The present invention provides a kind of removable singly stand erectly based on Space-time domain Combined Treatment to connect localization method, reception signal data matrix and its covariance matrix of the system after G delay process at observation point are determined first, feature decomposition is carried out to covariance matrix, and calculate noise subspace, initial each particle is uniformly distributed in observation area, calculate average optimum position, the optimal value of the cost function of Space-time domain Combined Treatment direct location is found using quantum-behaved particle swarm optimization, the new position of particle is calculated according to displacement renewal equation, iteration to the difference between the value of global optimum position is no more than 0.001, using the optimum position of current particle as the optimal estimation value of target position.The present invention effectively increases the precision and resolution capability of location estimation, by increasing the freedom degree for receiving signal and improving aerial array in the delay tap of time domain, substantially increases the performance of location estimation.

Description

A kind of removable singly stand erectly based on Space-time domain Combined Treatment connects localization method
Technical field
The invention belongs to direction and location fields, are related to removable singly stand erectly of one kind and connect localization method.
Background technique
Removable mono-station location technology real-time and accurately can carry out orientation angular estimation to unfriendly target, location information is estimated Meter, is widely used to military and civilian field.Inevitably it is related to multinomial positioning in the removable mono-station location method of tradition The estimation problem of parameter needs first either a variety of to average informations such as DOA (direction of arrival), reaching time-difference, Doppler frequency shifts Observation information, which combines, to be estimated, then carries out location estimation, and process is relatively complicated, and positioning accuracy is very poor, meanwhile, it is intermediate The precision of parameter directly decides the performance of final localization method.

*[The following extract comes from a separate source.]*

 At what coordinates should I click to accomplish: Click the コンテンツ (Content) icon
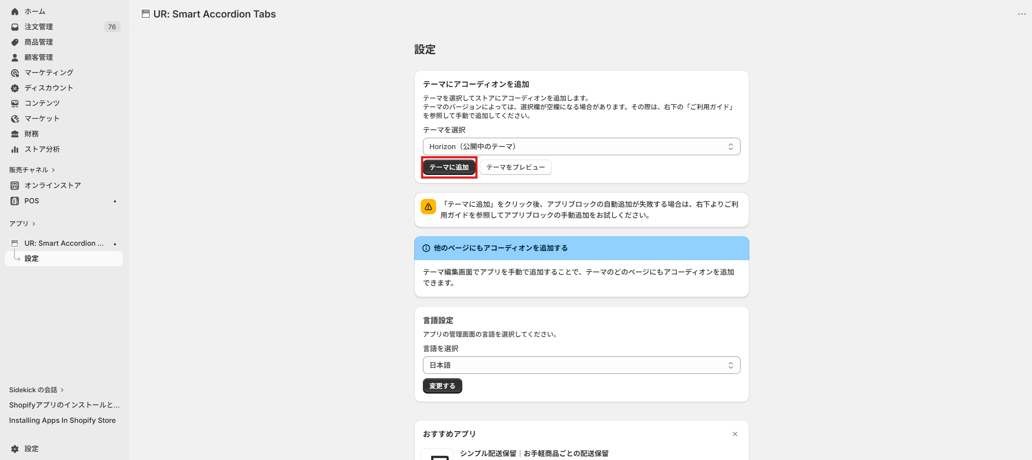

Using direct localization method, without directly parsing target position from observation data under conditions of parameter measurement. The algorithm, which is avoided, to need first to carry out DOA estimation as conventional method and carries out location estimation again, calculate it is highly efficient, and And there is higher positioning accuracy than conventional method.But direct localization method is just with the number in array antenna received airspace It is believed that breath to be to carry out covariance operation, array element number is few, array received data sampling number of snapshots are smaller, incoming wave signal In the lower situation of signal-to-noise ratio, the performance of location estimation be will be greatly reduced.
Summary of the invention
For overcome the deficiencies in the prior art, the present invention provides a kind of removable based on Space-time domain Combined Treatment and singly stands erectly Localization method is connect, it can sampling number of snapshots few in array element number, array received data be smaller, noise of incoming wave signal compares In the case where low, it is ensured that the performance of location estimation does not decline.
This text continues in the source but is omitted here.